Fe(2価および3価)は0.1mmol/L くらいから蛍光強度の減少が見られます。
金属に対して等量か過剰のEDTAを加えることで影響を回避することができます。

その他の金属(Cu,Zn,Mg,Ca) は1 mmol/L まで影響が見られません。

Q

使用できない培地は何でしょう？

A

硝酸塩が多く含まれる培地は使用出来ません（RPMI1640など）その他、フェノールレッド、出来れば血清も、含まない培地をご使用ください。

＊注：[NO₂^–]のみの測定であれば可能ですが、[NO₂^–/NO₃^–]のトータルの濃度測定は出来ません。

＜硝酸塩＞

　Kit-FXの場合、1～10 μmol/L のNO₂/NO₃濃度の測定に適しています。
　例えば、RPMI 1640の場合、NO₃が800 μmol/L 添加されていますので、測定限界をはるかに超えています。

　代表的な培地ですと
　『MEM』大部分の種類のものが硝酸を含んでおりませんので、硝酸を含んでいないものをお使いください。

　いずれの培地にしろ（勿論RPMI 1640は除きますが）、やむを得ず硝酸を含んだものをお使いになり、その影響が気になる場合は、サンプルに含まれる量と同量の培地のみで測定してブランクとして差し引いてください。
　培地のカタログに組成表が記載してありますので、測定前にご確認ください。

＜フェノールレッド＞
　反応の最後に[Stop solution]を添加しますが、これはアルカリ性溶液になっています。
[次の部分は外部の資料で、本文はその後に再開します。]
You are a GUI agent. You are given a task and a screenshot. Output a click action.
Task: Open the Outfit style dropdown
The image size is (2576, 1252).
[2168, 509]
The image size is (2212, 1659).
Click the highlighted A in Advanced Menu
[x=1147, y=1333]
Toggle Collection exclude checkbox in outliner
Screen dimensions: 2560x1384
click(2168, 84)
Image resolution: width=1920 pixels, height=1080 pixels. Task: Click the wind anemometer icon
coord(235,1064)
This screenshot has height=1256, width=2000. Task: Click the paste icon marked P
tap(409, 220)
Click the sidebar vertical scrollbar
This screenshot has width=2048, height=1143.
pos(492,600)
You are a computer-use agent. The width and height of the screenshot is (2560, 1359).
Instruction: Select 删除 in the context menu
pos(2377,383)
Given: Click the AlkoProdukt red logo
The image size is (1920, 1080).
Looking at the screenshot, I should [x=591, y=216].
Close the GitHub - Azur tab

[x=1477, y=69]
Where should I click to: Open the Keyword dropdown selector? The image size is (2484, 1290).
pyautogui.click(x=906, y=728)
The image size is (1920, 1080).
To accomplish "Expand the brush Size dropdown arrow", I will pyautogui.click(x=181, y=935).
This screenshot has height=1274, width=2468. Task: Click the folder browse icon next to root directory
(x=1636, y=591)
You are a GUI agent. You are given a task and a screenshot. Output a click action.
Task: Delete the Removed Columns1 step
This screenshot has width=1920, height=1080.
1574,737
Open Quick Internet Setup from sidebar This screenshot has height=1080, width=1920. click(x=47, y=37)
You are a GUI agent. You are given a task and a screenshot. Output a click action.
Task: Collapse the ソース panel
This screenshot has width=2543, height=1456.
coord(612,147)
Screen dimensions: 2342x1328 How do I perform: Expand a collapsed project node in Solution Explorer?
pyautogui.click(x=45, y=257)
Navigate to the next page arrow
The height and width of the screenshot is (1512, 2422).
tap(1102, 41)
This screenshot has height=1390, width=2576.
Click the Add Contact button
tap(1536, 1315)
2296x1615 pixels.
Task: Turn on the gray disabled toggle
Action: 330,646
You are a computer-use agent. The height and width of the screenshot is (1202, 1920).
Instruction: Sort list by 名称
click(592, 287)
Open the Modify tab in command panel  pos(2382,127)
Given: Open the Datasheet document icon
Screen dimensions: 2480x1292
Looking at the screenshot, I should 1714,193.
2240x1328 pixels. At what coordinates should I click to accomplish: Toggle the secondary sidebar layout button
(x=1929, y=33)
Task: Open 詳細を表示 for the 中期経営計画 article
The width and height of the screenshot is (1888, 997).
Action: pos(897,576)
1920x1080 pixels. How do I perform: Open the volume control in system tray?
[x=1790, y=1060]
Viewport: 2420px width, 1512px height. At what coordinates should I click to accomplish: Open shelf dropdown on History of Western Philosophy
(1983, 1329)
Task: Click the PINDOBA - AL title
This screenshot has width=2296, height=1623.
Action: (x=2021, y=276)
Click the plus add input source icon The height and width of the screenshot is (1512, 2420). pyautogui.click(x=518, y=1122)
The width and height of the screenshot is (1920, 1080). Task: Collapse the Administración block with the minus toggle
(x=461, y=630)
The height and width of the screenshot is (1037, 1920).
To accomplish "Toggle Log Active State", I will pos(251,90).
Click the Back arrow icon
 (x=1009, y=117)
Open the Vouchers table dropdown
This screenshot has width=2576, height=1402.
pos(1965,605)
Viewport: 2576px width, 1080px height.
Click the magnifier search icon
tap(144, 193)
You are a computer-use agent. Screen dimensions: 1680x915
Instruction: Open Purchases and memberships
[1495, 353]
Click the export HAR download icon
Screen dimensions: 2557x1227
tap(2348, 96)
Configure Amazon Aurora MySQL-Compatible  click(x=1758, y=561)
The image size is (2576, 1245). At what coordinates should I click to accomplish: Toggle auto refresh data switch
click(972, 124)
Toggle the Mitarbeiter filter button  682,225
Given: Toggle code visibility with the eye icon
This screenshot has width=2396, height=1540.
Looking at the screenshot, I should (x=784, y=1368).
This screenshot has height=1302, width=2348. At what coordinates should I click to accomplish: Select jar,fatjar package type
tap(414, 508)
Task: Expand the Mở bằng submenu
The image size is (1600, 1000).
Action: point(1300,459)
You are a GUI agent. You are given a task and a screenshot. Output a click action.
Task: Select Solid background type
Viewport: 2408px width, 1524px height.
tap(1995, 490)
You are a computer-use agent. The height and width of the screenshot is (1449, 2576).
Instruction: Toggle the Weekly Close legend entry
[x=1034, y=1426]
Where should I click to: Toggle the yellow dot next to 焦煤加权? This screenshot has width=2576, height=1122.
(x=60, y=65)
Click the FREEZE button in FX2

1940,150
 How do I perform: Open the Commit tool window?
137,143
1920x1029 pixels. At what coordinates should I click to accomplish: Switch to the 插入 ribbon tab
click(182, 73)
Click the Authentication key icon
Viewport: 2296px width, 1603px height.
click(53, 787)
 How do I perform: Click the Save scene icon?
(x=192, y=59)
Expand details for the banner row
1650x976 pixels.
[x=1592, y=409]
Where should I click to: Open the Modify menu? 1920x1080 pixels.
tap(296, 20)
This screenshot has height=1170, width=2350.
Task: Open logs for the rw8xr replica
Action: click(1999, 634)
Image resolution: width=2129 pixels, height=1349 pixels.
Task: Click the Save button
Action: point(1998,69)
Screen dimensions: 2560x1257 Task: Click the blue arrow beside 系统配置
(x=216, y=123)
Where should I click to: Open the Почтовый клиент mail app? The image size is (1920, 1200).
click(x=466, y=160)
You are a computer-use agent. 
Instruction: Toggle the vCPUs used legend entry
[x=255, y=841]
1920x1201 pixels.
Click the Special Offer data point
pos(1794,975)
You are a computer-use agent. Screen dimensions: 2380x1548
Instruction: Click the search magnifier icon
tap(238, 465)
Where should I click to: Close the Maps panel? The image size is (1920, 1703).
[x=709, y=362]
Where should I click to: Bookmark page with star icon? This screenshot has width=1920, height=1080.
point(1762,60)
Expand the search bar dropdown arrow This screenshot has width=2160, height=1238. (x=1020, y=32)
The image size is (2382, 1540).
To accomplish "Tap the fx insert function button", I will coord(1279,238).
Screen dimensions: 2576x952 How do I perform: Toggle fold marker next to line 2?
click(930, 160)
(蛍光を発するため)フェノールレッドが含まれていると[Stop solution]を添加後、培地が黒くなり蛍光が測定できません。

＜血清＞
　血清の中には元々、NO₂/NO₃が含まれております。
　そのため、血清を含む培地の場合には、培地を緩衝液で『希釈』していただく必要が生じます。

Q

試料を、前処理前に保存することはできますか？

A

-20℃で保管していただければ、保存は可能です。
-20℃で保管した血清は、凍結前と２ヶ月間凍結した後で、データに差がないことを確認しております。

しかし、試料中にNO_xを分解するような物質（微生物など）が含まれると安定性が確保できませんので、ご注意下さい。

Q

測定を阻害する物質は、どのようなものがありますか？

A

硝酸塩が多く含まれる培地（RPM 1640など)中では、測定ができません。
詳しくは「使用できない培地は何でしょう？」のQ&Aをご参照下さい。

タンパク質や金属（Fe, Cu, Zn, Ca, Mgなど）が入っていると測定に影響が出ます。

試料は前処理の段階で、除タンパク操作を行って下さい。

金属はキレート剤（EDTAなど)を加えることで影響を回避できます。

詳しくは「金属による測定の影響」のQ&Aをご参照下さい。